While I agree that every car owner must practice braking without pressing the clutch (thus training his reflexes) - anybody who habitually presses clutch while braking will do so (without realising) even in emergency situations.

Coming to steering being a non issue - the steering becomes hard the moment power steering is lost. In emergency situations this will only serve to confuse the driver probably increasing the chances of accident in case steering was needed in the first place - you want the driver's attention on the road not on the confusion that is created.

The same will happen to gear shift - when your mind is grappling with a sudden possibility of mowing down a child I'm not sure it'll remember to shift any gears at all.


For diesel cars (perhaps not petrols) at least once you are at stall speed, engine will do the opposite of braking - it'll try to mave the car forward. This is thanks to the huge torque generated. I have seen this happen in 3rd gear on my car - speed becomes stubborn and deceleration is lost once rpm goes below 1000, unless I press clutch.
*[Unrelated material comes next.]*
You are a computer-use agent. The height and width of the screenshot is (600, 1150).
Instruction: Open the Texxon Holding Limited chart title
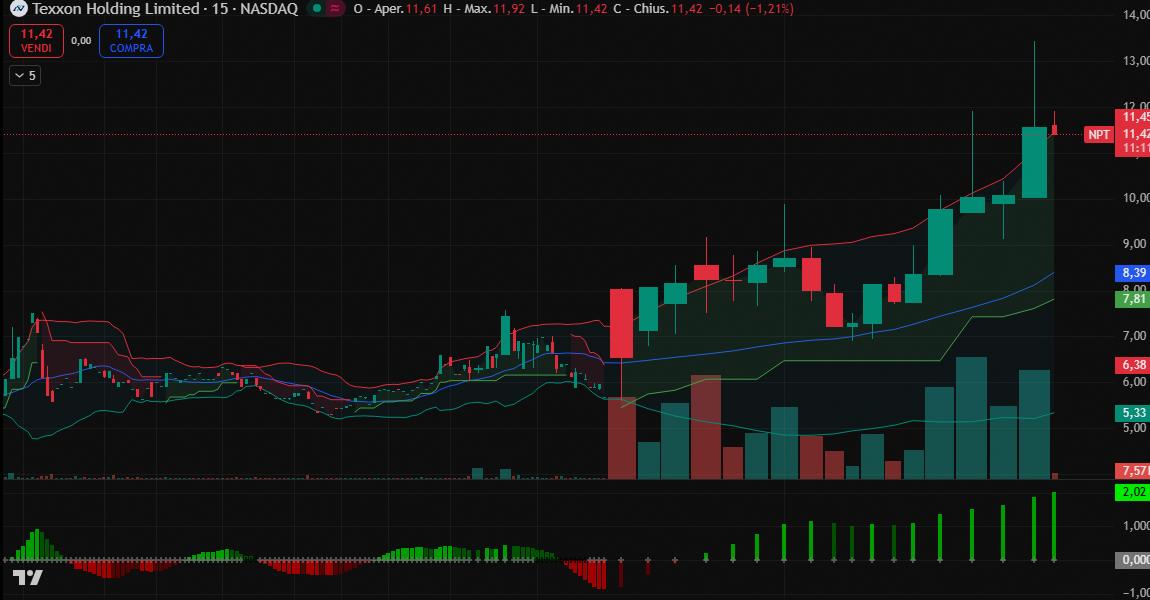[113, 9]
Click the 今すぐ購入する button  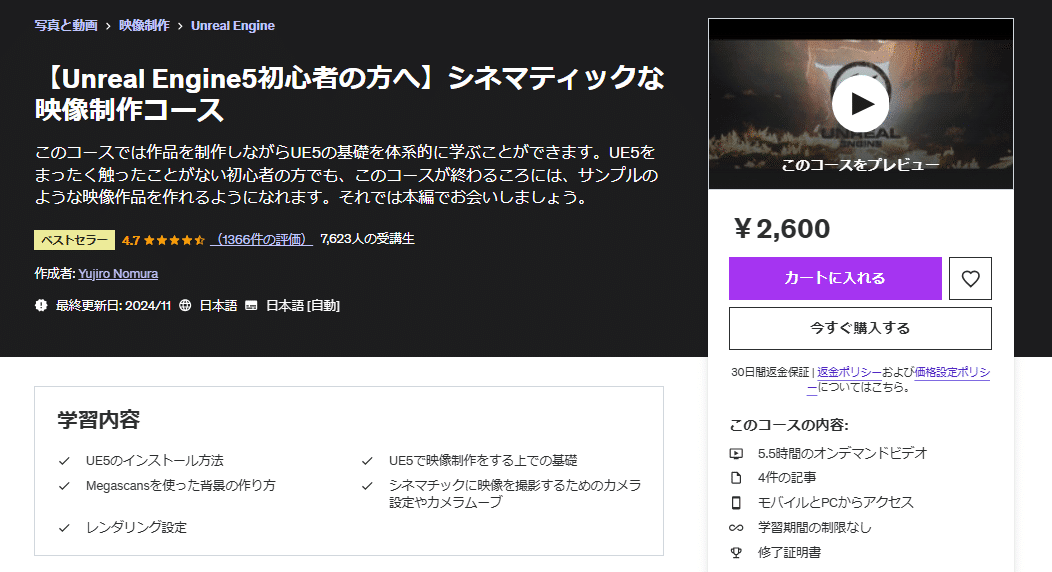(x=860, y=328)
Also in diesels (may be petrol too - but may be not) once you reach stalling speed in high gear, even if you downshift, the engine braking you gain is insignificant - speed is already too low.




the most common example everyone is giving - that of a child in front - is not always relevant. If you do see children on the road and are still driving too fast then the best advice is - learn to drive responsibly. If the child shows up suddenly then in most cases swerving out is the best response - and you don't want the car to stall. If swerving is not possible due to any reason then you go straight line anyway and forget steering start praying.

In addition child in front is more of a way of shutting up your critics - if you believe in your thesis give more relevant example - like an idiot biker taking an announced sharp turn right in front of your car (and without him having wife and kid riding pillion) - that is relevant enough for the discussion and doesn't bring in "you should do everything to save kids" factor - let's leave that for advertising folks.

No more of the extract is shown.